Input records »

-.-.-

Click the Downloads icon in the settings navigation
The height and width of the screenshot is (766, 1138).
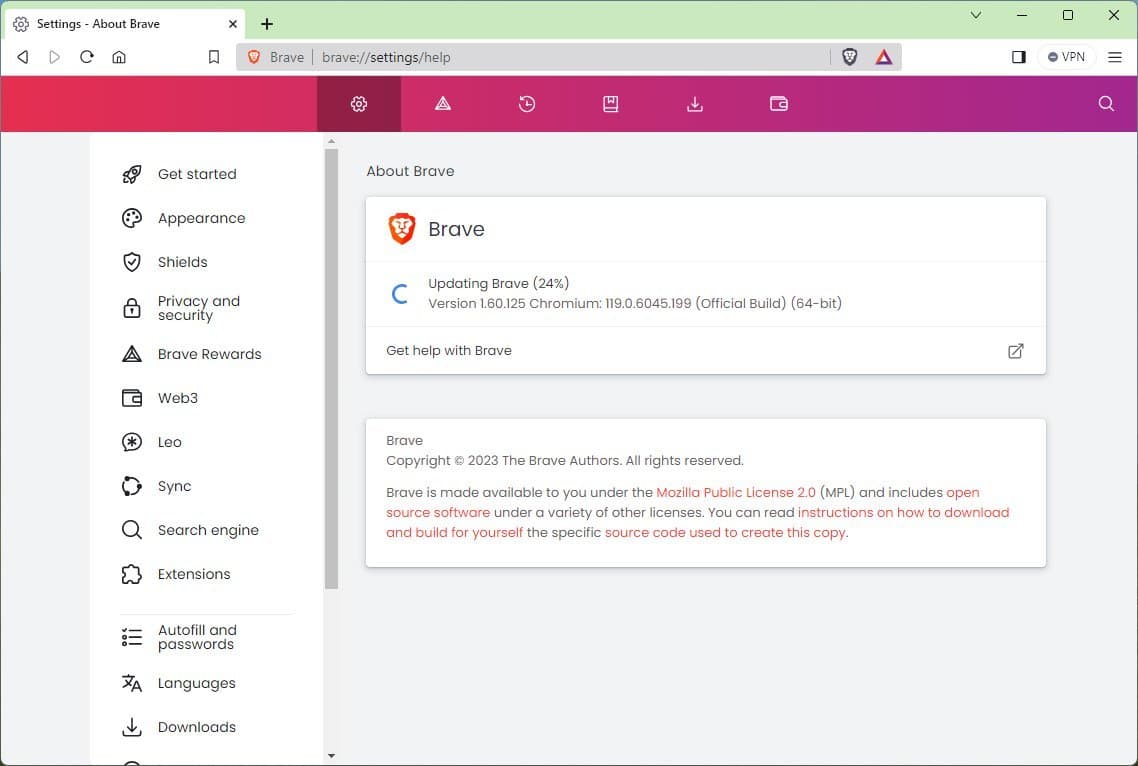coord(695,103)
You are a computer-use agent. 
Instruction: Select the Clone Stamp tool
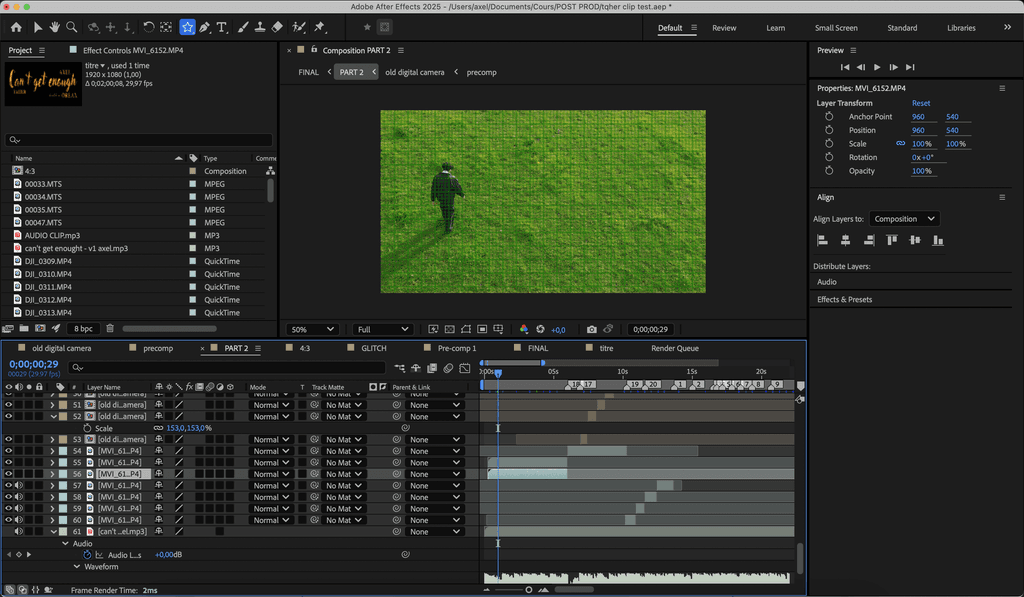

-.-.-

Task goal »
Using the listing above, set down exactly each line from the one containing "The height and" through the final line, and leave out pictures.

Solution for this problem »
The height and width of the screenshot is (766, 1138).
coord(695,103)
You are a computer-use agent. 
Instruction: Select the Clone Stamp tool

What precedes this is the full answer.